Vangelo Mt 20,1-16
Sei invidioso perché io sono buono?

+ Dal Vangelo secondo Matteo

In quel tempo, Gesù disse ai suoi discepoli questa parabola:

«Il regno dei cieli è simile a un padrone di casa che uscì all’alba per prendere a giornata lavoratori per la sua vigna. Si accordò con loro per un denaro al giorno e li mandò nella sua vigna. Uscito poi verso le nove del mattino, ne vide altri che stavano in piazza, disoccupati, e disse loro: “Andate anche voi nella vigna; quello che è giusto ve lo darò”. Ed essi andarono. Uscì di nuovo verso mezzogiorno e verso le tre, e fece altrettanto. Uscito ancora verso le cinque, ne vide altri che se ne stavano lì e disse loro:

“Perché ve ne state qui tutto il giorno senza far niente?”. Gli risposero: “Perché nessuno ci ha presi a giornata”. Ed egli disse loro: “Andate anche voi nella vigna”.
Quando fu sera, il padrone della vigna disse al suo fattore: “Chiama i lavoratori e dai loro la paga, incominciando dagli ultimi fino ai primi”. Venuti quelli delle cinque del pomeriggio, ricevettero ciascuno un denaro. Quando arrivarono i primi, pensarono che avrebbero ricevuto di più. Ma anch’essi ricevettero ciascuno un denaro. Nel ritirarlo, però, mormoravano contro il padrone dicendo: “Questi ultimi hanno lavorato un’ora soltanto e li hai trattati come noi, che abbiamo sopportato il peso della giornata e il caldo”.

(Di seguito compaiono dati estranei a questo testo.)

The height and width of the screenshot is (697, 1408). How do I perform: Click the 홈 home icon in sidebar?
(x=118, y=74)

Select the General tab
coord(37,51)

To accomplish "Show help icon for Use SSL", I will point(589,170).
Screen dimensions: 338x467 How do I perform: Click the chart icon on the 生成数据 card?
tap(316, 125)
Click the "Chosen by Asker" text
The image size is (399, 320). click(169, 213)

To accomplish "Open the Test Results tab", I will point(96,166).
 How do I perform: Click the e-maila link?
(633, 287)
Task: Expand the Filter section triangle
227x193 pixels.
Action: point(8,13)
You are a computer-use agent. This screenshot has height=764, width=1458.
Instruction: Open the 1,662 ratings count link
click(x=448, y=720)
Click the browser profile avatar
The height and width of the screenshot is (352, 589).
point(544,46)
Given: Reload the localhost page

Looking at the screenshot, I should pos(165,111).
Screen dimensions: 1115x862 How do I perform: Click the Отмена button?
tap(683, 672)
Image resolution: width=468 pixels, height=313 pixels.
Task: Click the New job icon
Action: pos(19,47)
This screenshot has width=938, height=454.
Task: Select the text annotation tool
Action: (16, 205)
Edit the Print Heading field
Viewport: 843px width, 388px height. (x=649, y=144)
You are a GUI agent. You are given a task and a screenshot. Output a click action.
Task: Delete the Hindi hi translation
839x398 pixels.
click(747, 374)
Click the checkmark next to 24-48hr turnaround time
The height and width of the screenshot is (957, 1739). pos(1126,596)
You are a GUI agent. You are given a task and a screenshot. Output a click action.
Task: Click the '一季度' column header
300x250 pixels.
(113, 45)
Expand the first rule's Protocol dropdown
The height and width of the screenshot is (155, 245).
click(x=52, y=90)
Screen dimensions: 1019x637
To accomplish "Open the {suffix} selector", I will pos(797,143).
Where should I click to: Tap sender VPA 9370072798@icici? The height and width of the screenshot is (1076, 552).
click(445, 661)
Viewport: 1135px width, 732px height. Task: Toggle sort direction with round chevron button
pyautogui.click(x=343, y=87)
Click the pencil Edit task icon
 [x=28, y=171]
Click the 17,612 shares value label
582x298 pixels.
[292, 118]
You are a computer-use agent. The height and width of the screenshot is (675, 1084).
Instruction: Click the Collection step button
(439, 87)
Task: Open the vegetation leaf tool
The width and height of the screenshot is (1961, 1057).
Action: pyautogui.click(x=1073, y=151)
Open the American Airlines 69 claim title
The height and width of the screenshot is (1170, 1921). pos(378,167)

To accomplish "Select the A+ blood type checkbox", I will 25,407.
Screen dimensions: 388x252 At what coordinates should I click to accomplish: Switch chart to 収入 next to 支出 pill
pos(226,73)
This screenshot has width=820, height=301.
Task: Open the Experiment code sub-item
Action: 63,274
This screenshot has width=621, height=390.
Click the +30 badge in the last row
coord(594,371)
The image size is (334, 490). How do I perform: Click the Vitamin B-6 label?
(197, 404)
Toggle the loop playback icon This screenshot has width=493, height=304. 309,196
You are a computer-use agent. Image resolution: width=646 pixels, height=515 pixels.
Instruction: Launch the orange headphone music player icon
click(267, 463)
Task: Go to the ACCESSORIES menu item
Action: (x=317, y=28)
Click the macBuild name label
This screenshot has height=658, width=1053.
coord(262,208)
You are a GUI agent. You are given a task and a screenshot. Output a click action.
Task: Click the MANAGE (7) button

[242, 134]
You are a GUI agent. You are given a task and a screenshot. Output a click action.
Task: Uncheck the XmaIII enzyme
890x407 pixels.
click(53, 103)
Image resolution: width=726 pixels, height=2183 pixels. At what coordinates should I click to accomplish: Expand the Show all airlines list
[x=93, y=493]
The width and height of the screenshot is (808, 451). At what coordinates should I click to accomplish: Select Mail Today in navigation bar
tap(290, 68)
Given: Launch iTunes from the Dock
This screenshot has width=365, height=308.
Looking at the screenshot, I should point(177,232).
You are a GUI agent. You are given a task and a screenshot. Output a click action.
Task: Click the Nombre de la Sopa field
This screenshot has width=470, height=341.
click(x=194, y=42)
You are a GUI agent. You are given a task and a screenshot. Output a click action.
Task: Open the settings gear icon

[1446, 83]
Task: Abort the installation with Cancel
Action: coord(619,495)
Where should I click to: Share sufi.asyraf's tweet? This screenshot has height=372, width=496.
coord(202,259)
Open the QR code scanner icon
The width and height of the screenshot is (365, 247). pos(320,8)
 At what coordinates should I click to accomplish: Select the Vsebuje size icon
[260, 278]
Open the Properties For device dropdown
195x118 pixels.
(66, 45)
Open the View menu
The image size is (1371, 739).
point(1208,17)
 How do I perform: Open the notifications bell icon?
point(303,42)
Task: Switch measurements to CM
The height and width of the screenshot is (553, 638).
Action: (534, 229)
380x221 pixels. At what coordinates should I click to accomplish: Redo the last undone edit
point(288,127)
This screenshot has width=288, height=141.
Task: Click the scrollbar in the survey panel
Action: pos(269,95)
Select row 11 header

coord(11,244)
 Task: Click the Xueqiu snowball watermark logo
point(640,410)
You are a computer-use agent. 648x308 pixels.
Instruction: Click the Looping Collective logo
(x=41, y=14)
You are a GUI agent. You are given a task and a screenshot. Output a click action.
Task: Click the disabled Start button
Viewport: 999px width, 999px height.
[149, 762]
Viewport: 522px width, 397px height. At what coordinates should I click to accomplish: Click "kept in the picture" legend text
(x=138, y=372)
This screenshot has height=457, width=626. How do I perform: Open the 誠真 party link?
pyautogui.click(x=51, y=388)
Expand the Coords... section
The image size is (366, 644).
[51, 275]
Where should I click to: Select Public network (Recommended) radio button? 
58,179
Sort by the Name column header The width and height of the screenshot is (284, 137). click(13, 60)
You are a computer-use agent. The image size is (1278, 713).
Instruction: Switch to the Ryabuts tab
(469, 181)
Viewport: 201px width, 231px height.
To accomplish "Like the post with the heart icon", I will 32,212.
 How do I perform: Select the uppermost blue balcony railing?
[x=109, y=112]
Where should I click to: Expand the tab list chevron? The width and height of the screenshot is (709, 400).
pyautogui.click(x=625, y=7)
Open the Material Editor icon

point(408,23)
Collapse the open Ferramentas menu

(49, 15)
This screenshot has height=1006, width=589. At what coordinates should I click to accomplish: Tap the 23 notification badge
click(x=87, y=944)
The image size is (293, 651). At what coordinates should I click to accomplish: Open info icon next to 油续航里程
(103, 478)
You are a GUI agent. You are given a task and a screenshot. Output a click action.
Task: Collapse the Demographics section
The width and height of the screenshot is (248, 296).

Ma il padrone, rispondendo a uno di loro, disse: “Amico, io non ti faccio torto. Non hai forse concordato con me per un denaro? Prendi il tuo e vattene. Ma io voglio dare anche a quest’ultimo quanto a te: non posso fare delle mie cose quello che voglio? Oppure tu sei invidioso perché io sono buono?”. Così gli ultimi saranno primi e i primi, ultimi».

Parola del Signore

COMMENTO: Il Vangelo di oggi ci pone come primo protagonista di questa parabola il “padrone di casa, capofamiglia”, ovvero il “padrone della vigna” (verrà chiarito in seguito).  Il suo lavoro principale è quello di uscire per cercare e assumere lavoratori. La parabola definisce anche il trattamento economico: un denaro, che per l’epoca dei fatti corrispondeva a una giusta retribuzione a un giorno di lavoro. Oltre che padrone di casa è anche un uomo giusto e onesto. Il primo gruppo di operai sono i lavoratori, che vogliono lavorare e per farlo sono già in piazza all’alba, quando è ancora buio. Uscito poi verso le nove del mattino il padrone della vigna ne vide altri che stavano in piazza, disoccupati e li invita ad andare a lavorare in vigna. Verso le 9 del mattino si imbatte in un altro gruppo di disoccupati, che non cercano lavoro. Anche in questo caso il padrone della vigna li invita nella vigna garantendo loro una  giusta ricompensa. Ed essi vanno, invogliati dalla promessa di una ricompensa allettante. Il padrone continua ad uscire, altre due volte e visto l’orario la ricerca di nuovi operai si fa più difficoltosa. Il Vangelo non ci dà informazioni su chi trova il padrone e la loro reazione.

Si evince solo l’azione del padrone.  Nessuna persona incontrata da quest’uomo è per lui indifferente, ognuna trova accoglienza nella sua casa, ognuna trova nuova dignità e valore, anche a fine giornata. A fine giornata il padrone della vigna disse al suo fattore: “Chiama i lavoratori e da’ loro la paga, incominciando dagli ultimi fino ai primi”.Il padre di famiglia opera una rivoluzione: certamente ha a cuore che il lavoro sia fatto bene, ma prima del fare c’è l’essere, prima del merito o demerito c’è la persona. Così chi ha lavorato un’ora percepisce lo stesso stipendio di chi ne ha lavorate otto. Il capofamiglia ha concordato un denaro con ogni operaio, anche con quelli del tardo pomeriggio. Non paga solo in base al lavoro svolto, ma cerca di portare un po’ di consolazione nel presente agli ultimi. A chi ha lavorato più ore non sembra giusto e si lamenta, ma il padrone dice: “Amico, io non ti faccio torto. Non hai forse concordato con me per un denaro? Prendi il tuo e vattene. Ma io voglio dare anche a quest’ ultimo quanto a te: non posso fare delle mie cose quello che voglio? Oppure tu sei invidioso perché io sono buono?”.  L’invidia porta alla rovina se stessi e gli altri. Il capofamiglia ha a cuore chiunque incontra. Gli ultimi saranno primi e i primi, ultimi.